EXERCISE PROMPT: Find the word "title" in the data below and copy each line that holds it.

DATA:
----
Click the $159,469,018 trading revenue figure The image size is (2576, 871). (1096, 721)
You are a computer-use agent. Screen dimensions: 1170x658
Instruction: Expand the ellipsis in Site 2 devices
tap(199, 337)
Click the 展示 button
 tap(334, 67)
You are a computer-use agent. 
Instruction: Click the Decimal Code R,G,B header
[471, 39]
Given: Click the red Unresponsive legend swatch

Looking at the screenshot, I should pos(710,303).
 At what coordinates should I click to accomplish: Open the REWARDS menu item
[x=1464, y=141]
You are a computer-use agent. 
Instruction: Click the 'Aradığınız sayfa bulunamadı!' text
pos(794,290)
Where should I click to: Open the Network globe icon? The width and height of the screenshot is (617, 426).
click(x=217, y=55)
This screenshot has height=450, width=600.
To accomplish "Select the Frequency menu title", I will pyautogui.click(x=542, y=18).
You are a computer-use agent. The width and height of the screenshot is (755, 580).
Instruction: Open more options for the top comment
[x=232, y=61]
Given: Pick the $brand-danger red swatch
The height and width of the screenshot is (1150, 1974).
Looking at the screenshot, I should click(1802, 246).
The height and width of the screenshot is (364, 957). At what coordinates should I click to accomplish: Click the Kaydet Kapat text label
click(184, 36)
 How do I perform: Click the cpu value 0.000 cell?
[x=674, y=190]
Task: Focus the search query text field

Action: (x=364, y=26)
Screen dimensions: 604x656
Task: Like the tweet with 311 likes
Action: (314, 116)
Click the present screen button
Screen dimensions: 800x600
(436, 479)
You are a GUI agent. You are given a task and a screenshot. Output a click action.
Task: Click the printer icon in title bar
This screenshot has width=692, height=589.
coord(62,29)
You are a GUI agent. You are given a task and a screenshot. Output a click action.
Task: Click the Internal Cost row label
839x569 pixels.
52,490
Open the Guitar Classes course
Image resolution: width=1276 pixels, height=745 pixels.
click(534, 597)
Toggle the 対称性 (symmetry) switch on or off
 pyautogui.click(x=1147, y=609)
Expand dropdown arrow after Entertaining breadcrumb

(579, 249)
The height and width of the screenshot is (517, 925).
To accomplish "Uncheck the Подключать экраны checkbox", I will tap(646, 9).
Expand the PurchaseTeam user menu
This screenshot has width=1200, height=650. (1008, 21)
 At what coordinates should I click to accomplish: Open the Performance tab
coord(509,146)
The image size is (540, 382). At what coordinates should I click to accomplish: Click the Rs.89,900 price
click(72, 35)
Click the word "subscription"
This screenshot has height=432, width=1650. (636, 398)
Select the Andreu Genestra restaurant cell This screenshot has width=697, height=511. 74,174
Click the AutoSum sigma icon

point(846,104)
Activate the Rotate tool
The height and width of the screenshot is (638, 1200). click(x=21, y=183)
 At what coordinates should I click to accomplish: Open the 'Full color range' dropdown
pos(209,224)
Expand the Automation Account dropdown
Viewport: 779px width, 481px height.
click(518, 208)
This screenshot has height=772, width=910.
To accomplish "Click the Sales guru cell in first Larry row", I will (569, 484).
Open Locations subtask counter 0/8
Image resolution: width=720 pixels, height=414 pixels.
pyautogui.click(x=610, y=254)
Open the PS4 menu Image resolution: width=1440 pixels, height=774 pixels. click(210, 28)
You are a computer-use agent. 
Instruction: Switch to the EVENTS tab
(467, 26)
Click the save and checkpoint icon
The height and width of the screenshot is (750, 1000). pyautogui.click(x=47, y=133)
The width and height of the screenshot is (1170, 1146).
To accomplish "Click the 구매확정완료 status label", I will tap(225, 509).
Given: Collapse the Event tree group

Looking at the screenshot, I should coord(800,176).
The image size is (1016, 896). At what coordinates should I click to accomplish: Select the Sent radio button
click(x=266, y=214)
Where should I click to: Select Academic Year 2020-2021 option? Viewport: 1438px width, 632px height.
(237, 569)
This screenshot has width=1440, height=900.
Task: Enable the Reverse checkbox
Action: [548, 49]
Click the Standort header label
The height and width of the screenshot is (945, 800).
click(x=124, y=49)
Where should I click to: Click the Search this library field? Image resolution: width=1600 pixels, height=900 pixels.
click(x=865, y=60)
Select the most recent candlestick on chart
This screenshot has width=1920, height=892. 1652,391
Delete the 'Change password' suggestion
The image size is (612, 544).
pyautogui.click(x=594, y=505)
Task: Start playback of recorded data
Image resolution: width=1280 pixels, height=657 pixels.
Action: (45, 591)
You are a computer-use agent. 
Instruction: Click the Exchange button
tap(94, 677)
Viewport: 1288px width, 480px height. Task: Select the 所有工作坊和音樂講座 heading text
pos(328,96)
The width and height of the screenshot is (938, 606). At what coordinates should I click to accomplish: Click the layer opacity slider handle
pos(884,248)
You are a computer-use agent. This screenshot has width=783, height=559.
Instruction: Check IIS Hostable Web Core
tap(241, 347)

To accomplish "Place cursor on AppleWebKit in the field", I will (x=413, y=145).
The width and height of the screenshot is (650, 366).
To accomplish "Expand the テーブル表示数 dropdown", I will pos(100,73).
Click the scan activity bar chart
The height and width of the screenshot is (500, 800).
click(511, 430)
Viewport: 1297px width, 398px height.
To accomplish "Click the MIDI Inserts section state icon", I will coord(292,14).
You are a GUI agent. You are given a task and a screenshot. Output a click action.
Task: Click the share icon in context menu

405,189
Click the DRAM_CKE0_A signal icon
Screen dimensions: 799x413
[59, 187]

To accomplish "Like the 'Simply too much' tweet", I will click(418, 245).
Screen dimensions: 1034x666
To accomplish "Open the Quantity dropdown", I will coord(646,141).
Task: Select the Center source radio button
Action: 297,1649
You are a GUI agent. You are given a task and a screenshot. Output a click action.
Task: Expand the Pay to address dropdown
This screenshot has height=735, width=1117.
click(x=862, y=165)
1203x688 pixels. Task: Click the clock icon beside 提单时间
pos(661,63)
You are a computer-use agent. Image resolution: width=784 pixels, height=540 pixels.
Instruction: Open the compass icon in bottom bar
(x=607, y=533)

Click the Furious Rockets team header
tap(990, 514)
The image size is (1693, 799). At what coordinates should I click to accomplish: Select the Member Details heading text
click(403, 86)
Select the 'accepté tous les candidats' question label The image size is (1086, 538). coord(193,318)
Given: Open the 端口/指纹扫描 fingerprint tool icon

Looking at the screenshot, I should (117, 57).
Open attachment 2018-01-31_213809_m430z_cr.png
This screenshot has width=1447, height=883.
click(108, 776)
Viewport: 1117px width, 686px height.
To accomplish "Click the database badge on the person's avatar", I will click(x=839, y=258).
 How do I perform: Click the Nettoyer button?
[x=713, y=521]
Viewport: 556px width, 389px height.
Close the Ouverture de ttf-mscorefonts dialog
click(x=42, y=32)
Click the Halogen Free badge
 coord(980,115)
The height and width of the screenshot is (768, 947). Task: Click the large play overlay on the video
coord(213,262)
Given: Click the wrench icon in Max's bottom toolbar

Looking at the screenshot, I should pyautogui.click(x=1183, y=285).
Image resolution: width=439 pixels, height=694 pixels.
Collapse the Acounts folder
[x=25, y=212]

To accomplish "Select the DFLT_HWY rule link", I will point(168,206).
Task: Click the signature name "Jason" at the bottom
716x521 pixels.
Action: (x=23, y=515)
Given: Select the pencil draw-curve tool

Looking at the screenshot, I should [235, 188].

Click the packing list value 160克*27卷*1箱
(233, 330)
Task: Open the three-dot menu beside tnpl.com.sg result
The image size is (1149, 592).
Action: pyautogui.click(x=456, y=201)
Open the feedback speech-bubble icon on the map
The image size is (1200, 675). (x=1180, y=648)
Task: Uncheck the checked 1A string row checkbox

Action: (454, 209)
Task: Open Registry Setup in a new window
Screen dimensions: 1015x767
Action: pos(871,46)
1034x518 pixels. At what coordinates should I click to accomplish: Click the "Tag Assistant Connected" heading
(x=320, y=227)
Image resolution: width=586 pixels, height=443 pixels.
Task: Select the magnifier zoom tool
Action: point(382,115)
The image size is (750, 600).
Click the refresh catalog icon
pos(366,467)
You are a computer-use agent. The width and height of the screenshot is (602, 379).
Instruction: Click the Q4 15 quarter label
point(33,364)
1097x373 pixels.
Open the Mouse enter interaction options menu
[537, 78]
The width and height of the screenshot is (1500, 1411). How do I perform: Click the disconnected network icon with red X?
----
RESPONSE AREA:
To accomplish "Select the Frequency menu title", I will pyautogui.click(x=542, y=18).
Task: Click the printer icon in title bar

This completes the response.